WORK TO BE COMPLETED: From the South Snake Range geology text, list every named division of geologic time (age, period, or era).

GIVEN PASSAGE:
================

South Snake Range Geology

A colored map of complex geologic relationships and different rock types around the area of Great Basin National Park
A geologic map of the park

NPS

The "Great Basin" that Great Basin National Park is named after extends from the Sierra Nevada Range in California to the Wasatch Range in Utah, and from southern Oregon to southern Nevada. None of the rain or snow that falls here will ever reach an ocean. As big as it is, the Great Basin is only part of an even larger region called the Basin and Range province that extends down into Mexico. The landscape around Great Basin National Park is a good example of what is found throughout the Basin and Range province - long mountain ranges separated by equally long, flat valleys.

Great Basin National Park encompasses most of the South Snake Range. The bulk of the rocks exposed in this range are formed of sediments like sand, mud, and limey ooze (silt and clay particles mixed with calcium carbonate). These sediments were deposited at the bottom of a shallow sea during the late Precambrian age and Cambrian period (around 560 million years ago).

As layers accumulated upon layers, those sediments were turned into sedimentary rock. Sand became sandstone, mud became shale, and limey ooze became limestone. Many limestone rocks are partly made up of silt and clay, along with many shells of small marine organisms that have died and have fallen to the bottom of the sea. However, Pole Canyon Limestone, the limestone in which Lehman Caves has formed, probably consists mostly of calcium carbonate that chemically precipitated out of the seawater. There are very few fossils found in the Pole Canyon Limestone. Layers of sand, mud, and ooze are still being buried and turned to rock beneath the seas all over the world today, just as they were in this region 500 million years ago.

The rocks in the park were further changed during a mountain-building event around 200 million years ago, during the Mesozoic Era. This event, the Sevier Orogeny, pushed layers of rock on top of each other, doubling the thickness of the crust. The layers at the bottom of the stack were metamorphosed slightly - sandstone changed gradually into quartzite, limestone to low-grade marble. Magma rose from deep within the Earth and pushed its way up into these layers. It did not come to the surface, however. Staying underground, it cooled to become granite. Where this hot magma was pushed up, the surrounding rock metamorphosed slightly more.

Even after all of this activity, the region still did not resemble the present landscape. The modern basins and ranges began to appear only within the last 30 million years or so, during the Cenozoic Era, when the Earth's crust in this area began to stretch in an east-west direction. Bedrock nearest the surface reacted to the crustal stretching by breaking into immense blocks several miles wide, tens of miles long, and thousands of feet thick. Many of these blocks fractured and the pieces tilted and spread out like a row of odd-sized books sliding out of place on a shelf. The remnants of these broken blocks lie beneath the sediment in the basins. Other blocks remained relatively intact and now form the mountain ranges. Because stretching is in an east-west direction, these ranges line up in a north-south direction. The South Snake Range was to see even more change. The younger unmetamorphosed layers of rock on top of the range slid off of the older metamorphosed rocks in a southeasterly direction, on a very low-angle fault line called a decollement. This event makes the South Snake Range a metamorphic core complex. The end of the Cenozoic Era witnessed more granitic intrusions into the park, as well as colder climates that further shaped the landscape.

================

PROVIDED MATERIAL:

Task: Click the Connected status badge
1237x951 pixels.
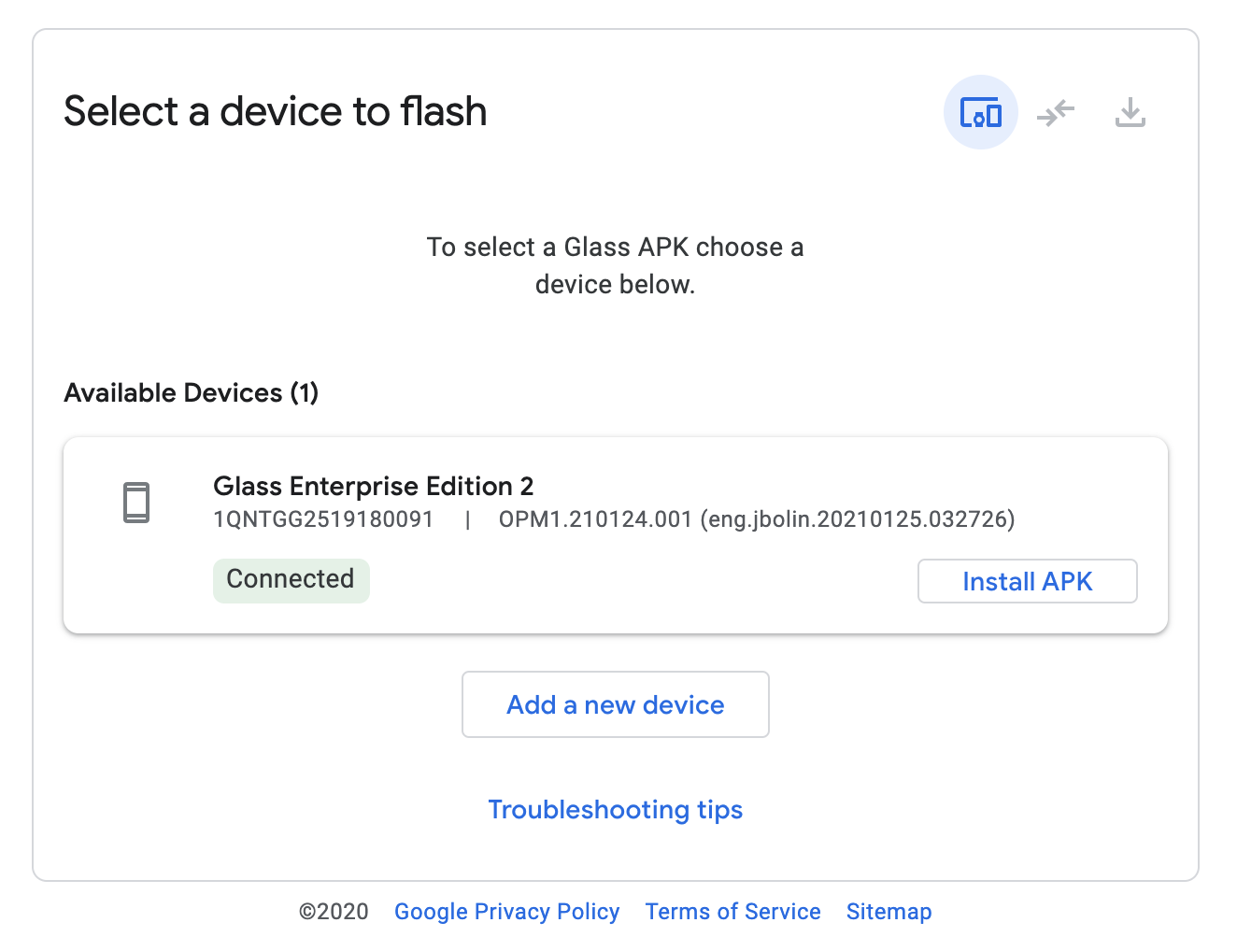Action: (x=291, y=580)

================

CORRECT RESPONSE:
- Late Precambrian age
- Cambrian period
- Mesozoic Era
- Cenozoic Era